Nos dejamos de discusiones y nos quedamos pensando.
—No me gusta todo esto —confesé.
—Muy inteligente.
—Escucha, el gobernador está utilizando a su torturador. Amico se está tomando su tiempo con las tenazas al rojo vivo; a mí me da la impresión de que todo va muy despacio. Tú y yo podríamos hacer que las cosas fueran mucho más deprisa con un pequeño interrogatorio bien hecho.
—Déjalo que juegue —me calmó Petronio—. Nosotros ya tenemos bastante que hacer… A propósito, un abogado vino a inspeccionar el cadáver. Dijo que lo mandabas tú.
—Popilio. Se encuentra aquí esta noche. Creo probable que sea uno de los integrantes de la banda. Pero si es inocente, lo que le hicieron a Epafrodito quizá provoque su abandono. Asegura estar representando a Piro y a Ensambles… o lo hará cuando el gobernador le deje hablar con ellos.
Petronio pareció intrigado.
—¿Quién le paga?
—Se niega a decirlo.
—Hay que vigilarlo —dijo Petro rápidamente—. Dile a Frontino que le prepare una relación de visitas.

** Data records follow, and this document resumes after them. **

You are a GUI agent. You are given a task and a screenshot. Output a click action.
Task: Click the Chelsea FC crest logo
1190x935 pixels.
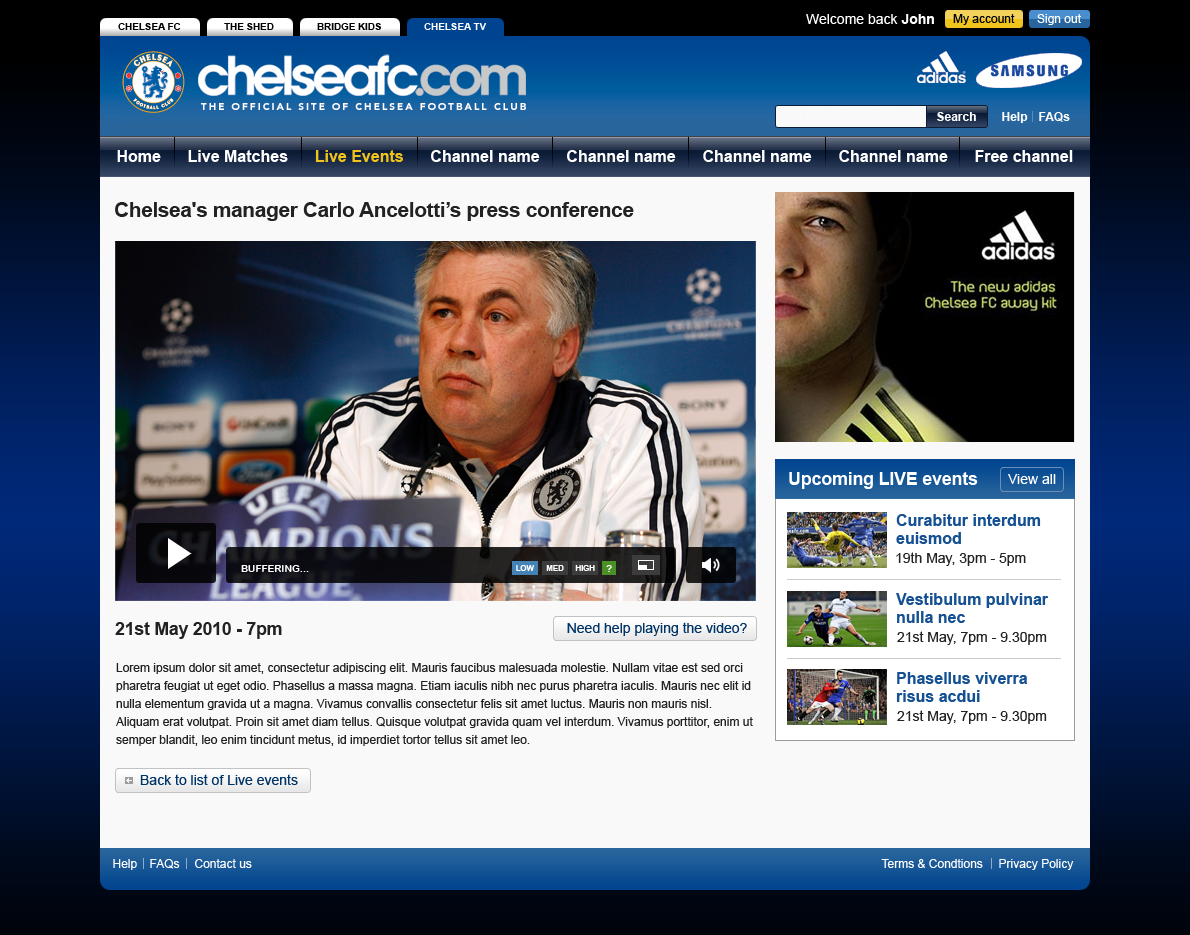pos(153,82)
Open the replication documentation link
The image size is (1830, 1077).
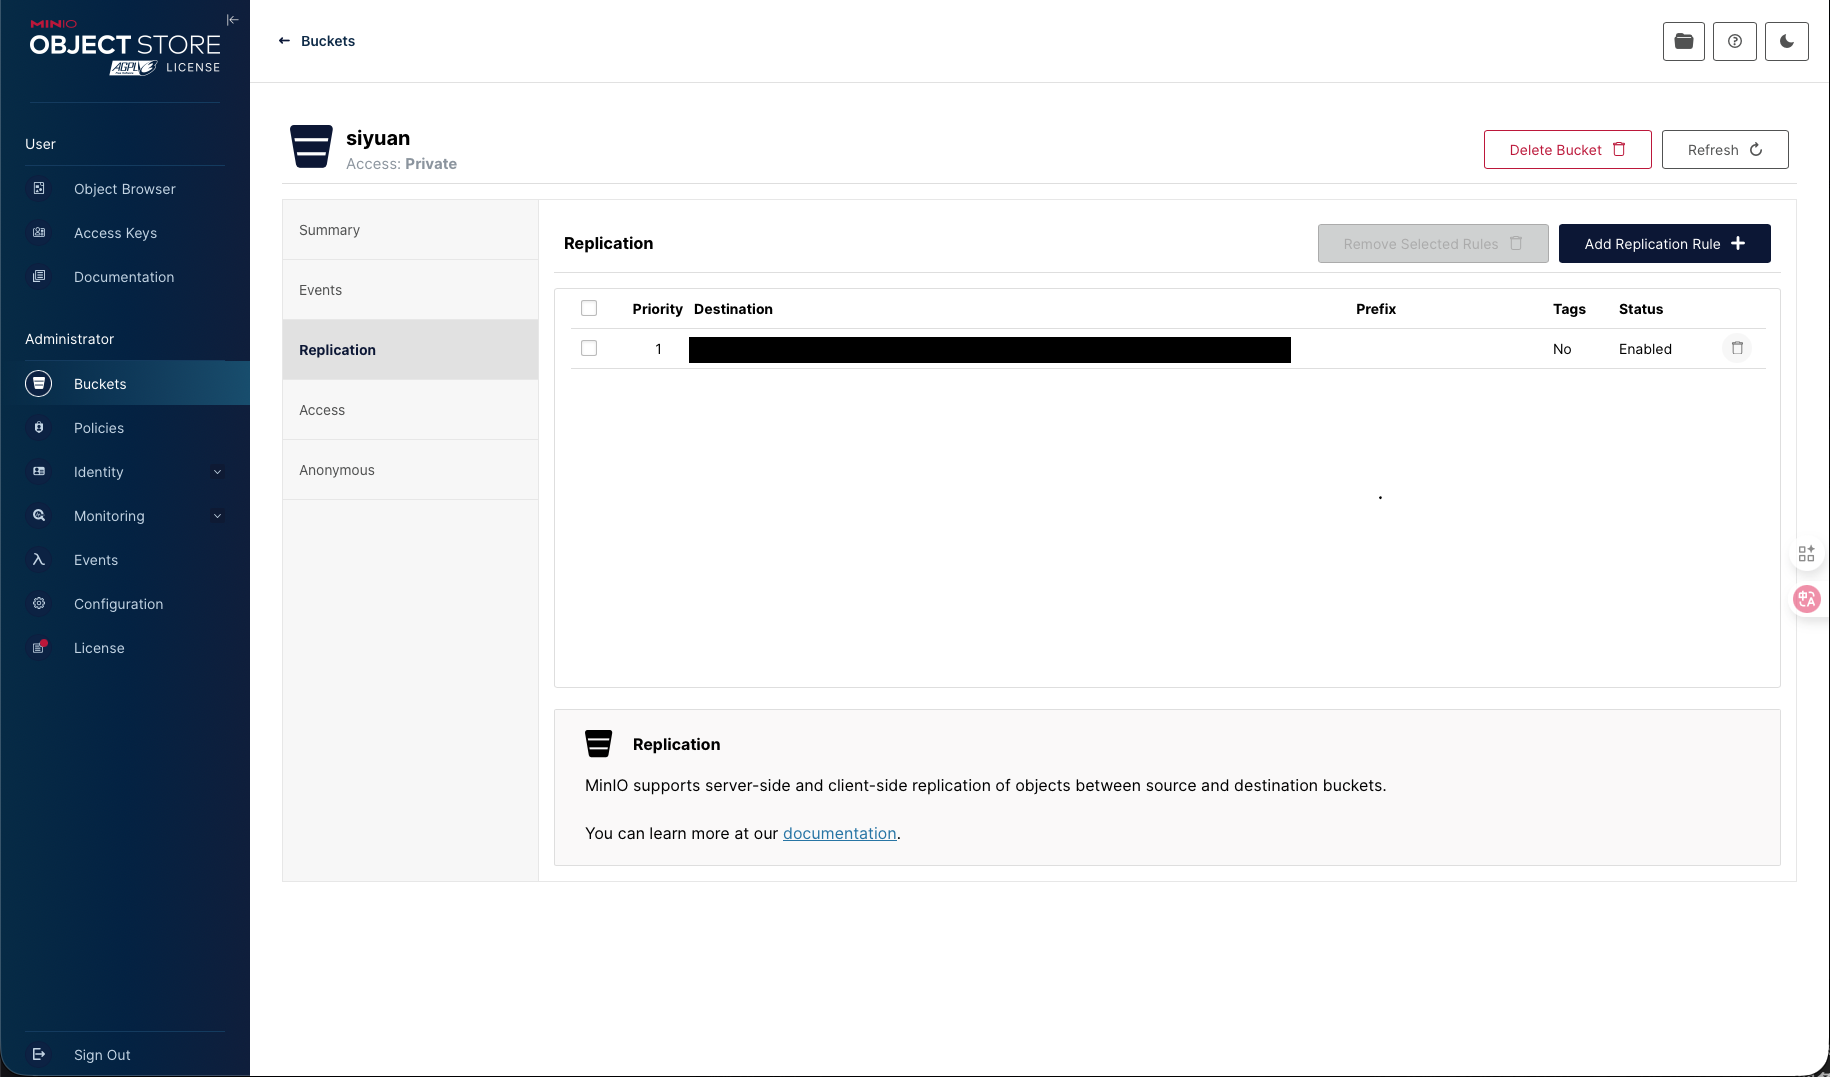coord(839,834)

—Díselo tú mismo. Ven y come con nosotros. Frontino e Hilari saben lo que estás haciendo en su provincia. Apuesto a que incluso la banda se ha percatado de tu buena presencia. Ya podrías dejar de merodear por ahí con esa túnica sucia.
Se unió al grupo, aunque no quiso cambiarse de ropa, cosa que provocó el inmediato comentario por parte de mi hermana cuando lo vio salir al jardín conmigo.
—Es un atuendo vergonzoso. Pareces un bulto que haya vomitado con la marea.
—Por debajo voy limpio —la tranquilizó Petronio, al tiempo que le echaba una astuta ojeada a Norbano acompañada de una mirada lasciva para enfatizar que él y Maya eran viejos amigos.— He estado trabajando en unos baños públicos. ¿Quieres comprobarlo? —le propuso, haciendo ver que se levantaba la túnica.
—No. Ya tengo bastantes críos que inspeccionar a la hora del baño —replicó Maya.
—No nos conocemos. —Norbano se presentó él mismo—. Lucio Norbano Murena. Trabajo en el negocio inmobiliario.